Juan Antonio Canel Cabrera
Escritor

Una mañana de hace unos treinta años, más o menos, después de haber escuchado música gregoriana durante toda la noche y estarle metiéndole combustible alcohólico a nuestros cuerpos en la casa de Carlos René García Escobar, el señor Sol nos dijo: “muchá, salgan un cacho a la calle para despercudirse un poco”. Después de una restregada de cheles y darnos cuenta de que dormimos doblados sobre nuestros brazos apoyados en el escritorio, que sirvió de mesa tabernaria, fuimos al mercado a comprar algo de comer; a continuación, caminando con la lentitud de una procesión del Santo Entierro, nos ubicamos en una tiendecita que estaba en la misma cuadra de su casa. Pedimos dos octavos de Venado. Nos dedicamos a observar los dos frascos como si se tratara de imágenes de algún santo milagroso. Así, sin pronunciar palabra, permanecimos un largo rato.

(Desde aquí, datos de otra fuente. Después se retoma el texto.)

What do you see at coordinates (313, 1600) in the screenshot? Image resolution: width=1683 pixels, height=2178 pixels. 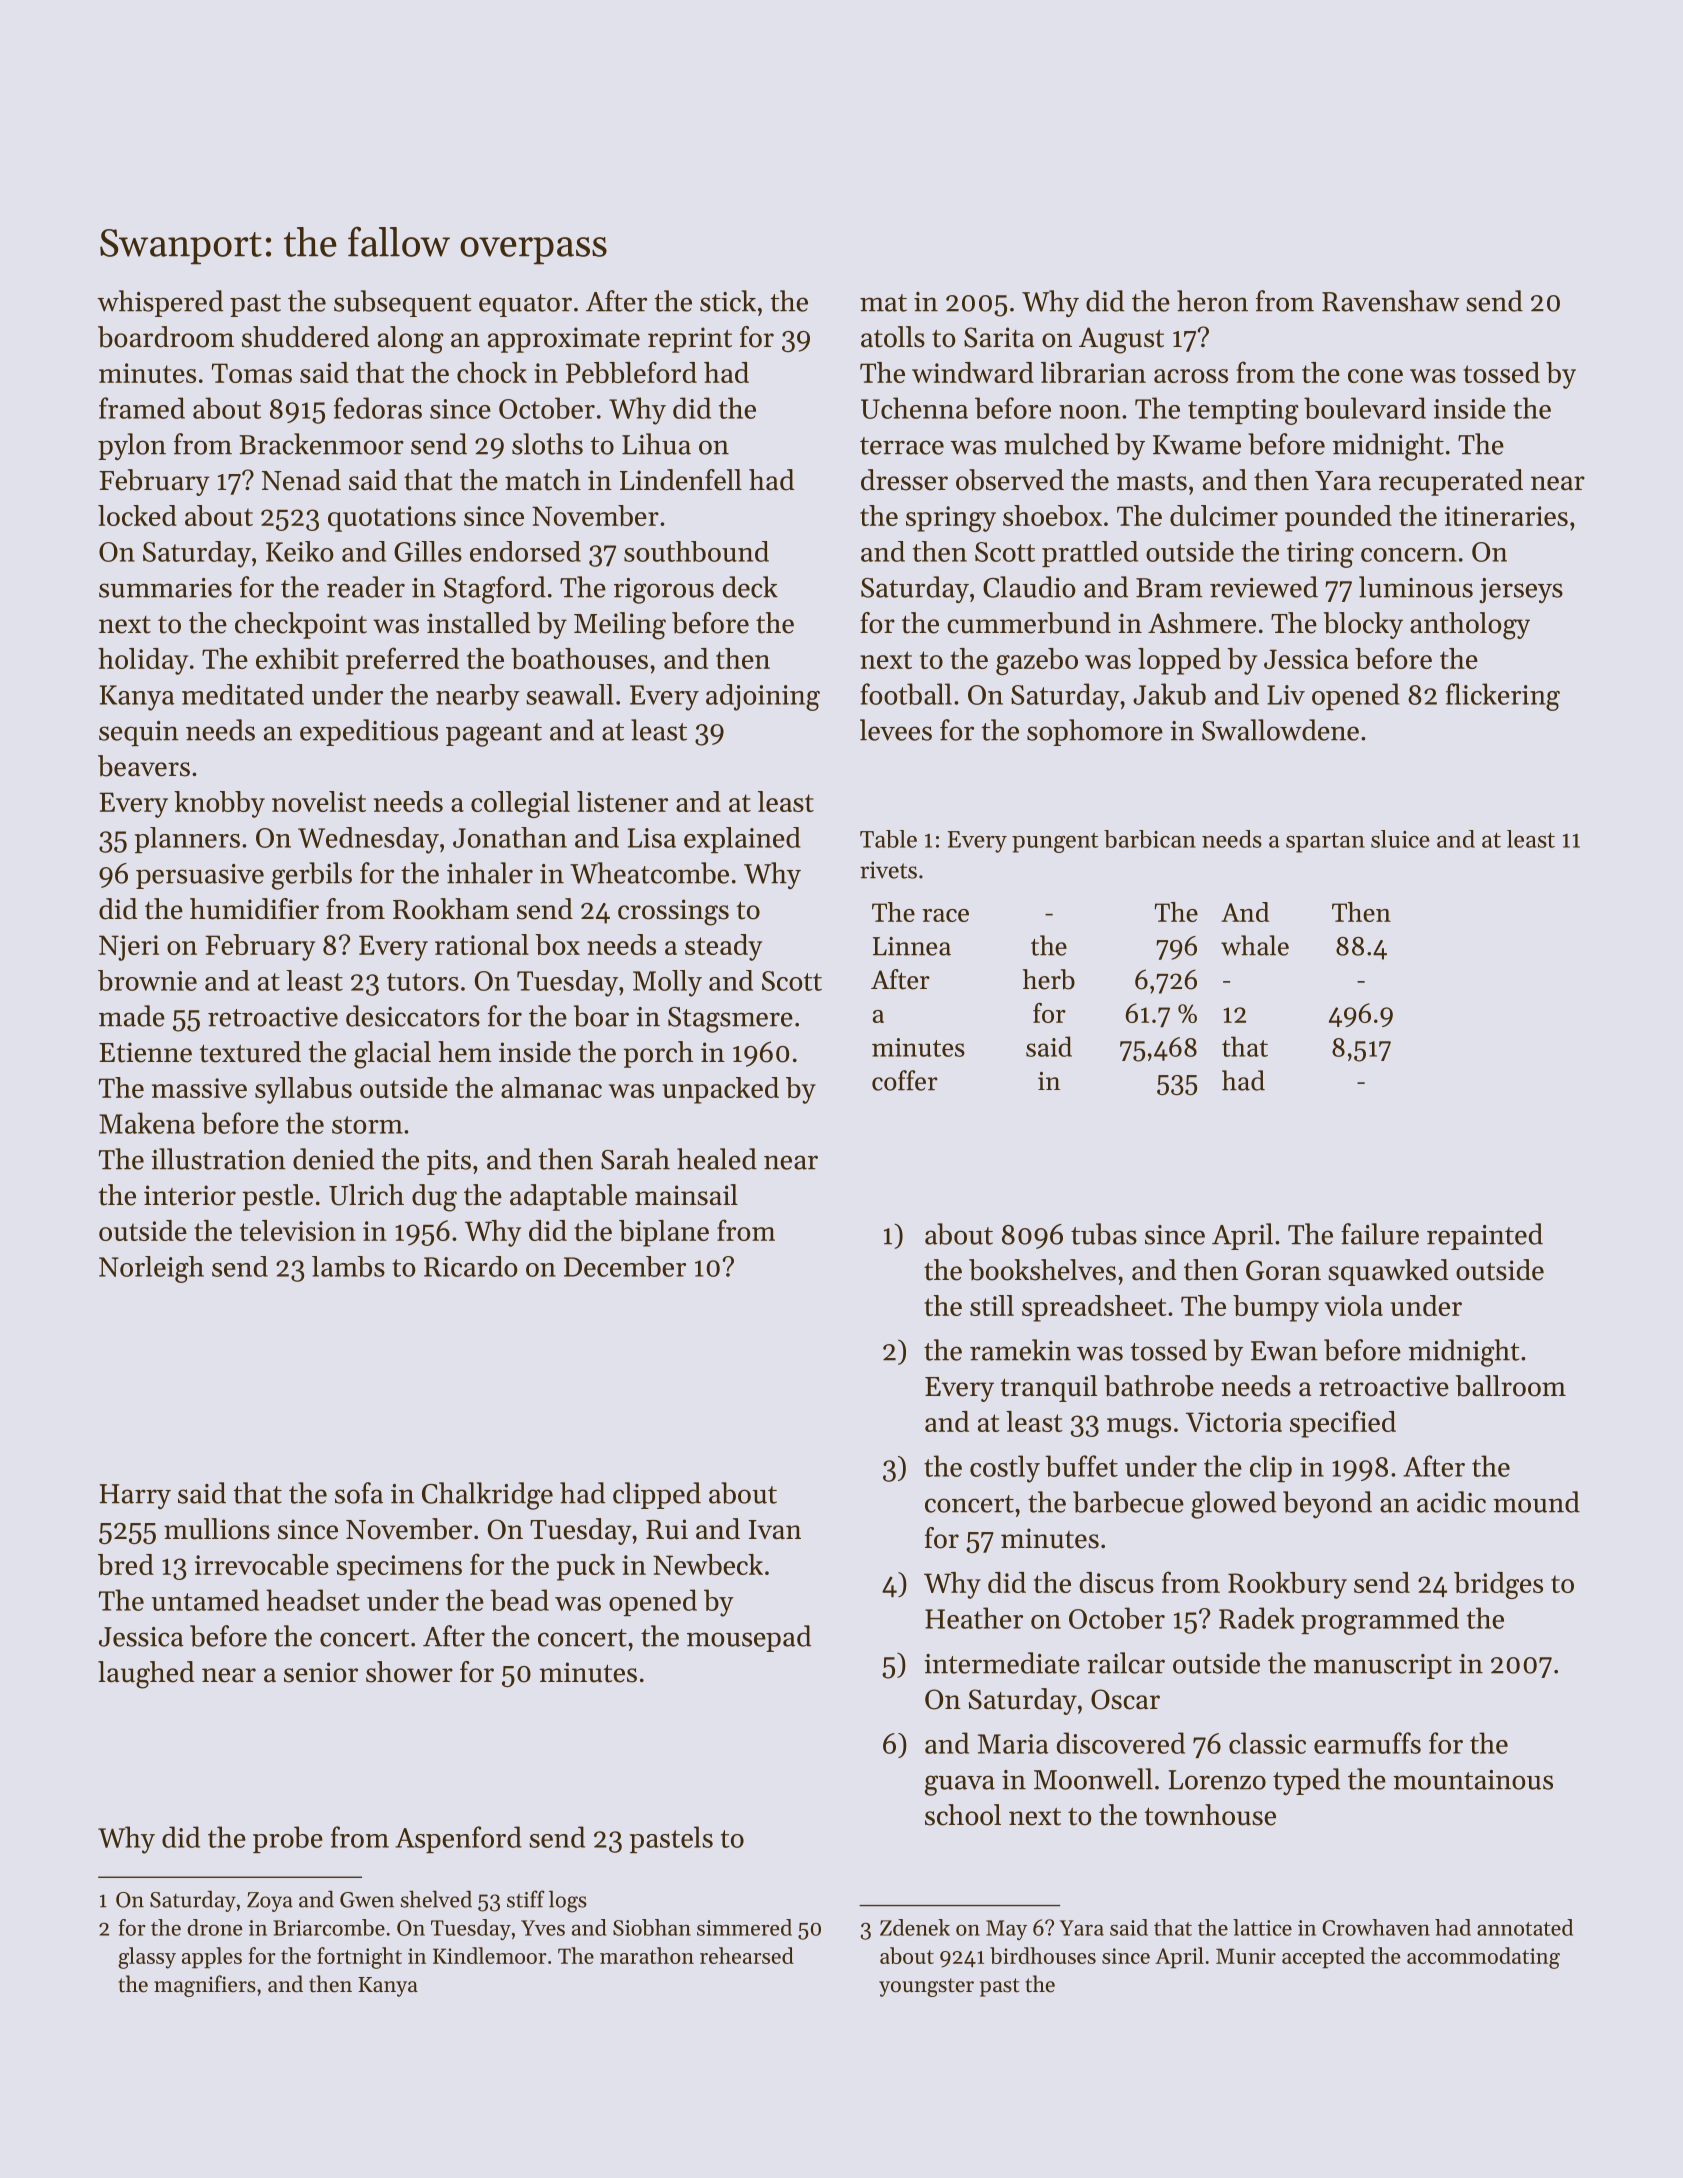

De repente, Carlos René, comenzó a contarme una anécdota que él vivió. Lo memorable y casi mágico fue que, mientras hablaba, yo iba viendo las imágenes y escenas de lo que él contaba reflejado en sus anteojos oscuros; en ellos se espejeaba la ventanita de la tienda que servía de escenario a lo que Charly decía. Yo, como complemento de lo que él contaba, le iba añadiendo detalles de los ambientes en los cuales se realizaba la acción; incluso con descripción de colores y olores. Él se mostró tremendamente maravillado porque, a cada observación que yo hacía, me decía: “¡Puta, mano! Con todos los elementos que usté añade, me da la sensación de que usted estuvo allí”. Por supuesto, no le dije que todo lo que yo añadía lo estaba viendo en sus anteojos. Luego, como para ponerme a prueba, me preguntó detalles que no eran visibles al ojo común, y yo se los respondí con exactitud. Me preguntó de qué color era el calzoncito de la chava, de qué color y tamaño eran sus pezones; si la aureola era grande o pequeña. Si hacía el amor a gritos o a lo mudo. A todo le respondía con cabalidad infinitesimal.

–No puede ser –me decía–, es imposible que usted haya estado allí.

–Yo no le estoy diciendo que haya estado allí, solo respondo a las preguntas que usted me hace –riposté.

Luego de otras muestras de su sorpresa, me expresó:

–Lo que está pasando entre nosotros, en este momento, me está devolviendo la fe en los milagros. Me recuerda un milagro que sentí hace algunos años, lo cual me hizo escribir “Vista de Argenteuil”.
Cuando el licor había obrado el milagro de encendernos las mejillas y levantarnos el ánimo me contó, de manera oral, uno de sus cuentos más queridos, precisamente: “Vista de Argenteuil”.

Hoy, al escribir estas líneas, después de que ayer estuve en el cementerio, acompañándolo en el momento en que ingresó a su tumba, viene a mi memoria ese cuento al cual él tanto afecto le tuvo. Me parece como si, después de una larga conversación amena, él, de pronto, se hubiese levantado y, sin decir agua va, se hubiese integrado como danzante al baile de toritos y me hubiese dicho: “Ai´ nos vemos”.
Me pareció verlo bailar con entusiasmo, a sabiendas que sería el último baile de su vida. Allí estuve con pintores amigos suyos, tomándonos unos tragos en su memoria. Después de bailar con denodado entusiasmo, me pareció verlo cansando. Volteó a vernos y, enseguida, con su memorable sonrisa, nos dijo: “Ai´se cuidan, muchá”. Entonces, con todo y traje de bailador se metió a la caja mortuoria y se dispuso a dormir para siempre.

Una enorme tómbola de recuerdos comenzó a revolverlos; con una alegría velada por la tristeza acechante, me pareció que nos echamos los brazos a los hombros y comenzamos a caminar por los caminos de la vida, por las rutas de la amistad, a carcajearnos de nuestras ocurrencias, a buscar una cantinita para darles remanso a las palabras y, como decía Quiroa, “a hablar de los hondos problemas de la patria”.

De pronto volví a la semirrealidad; me percaté que su féretro estaba descendiendo en el foso y me pareció oírlo: “bueno, ahora voy a descansar. Ai nos vemos otro día”.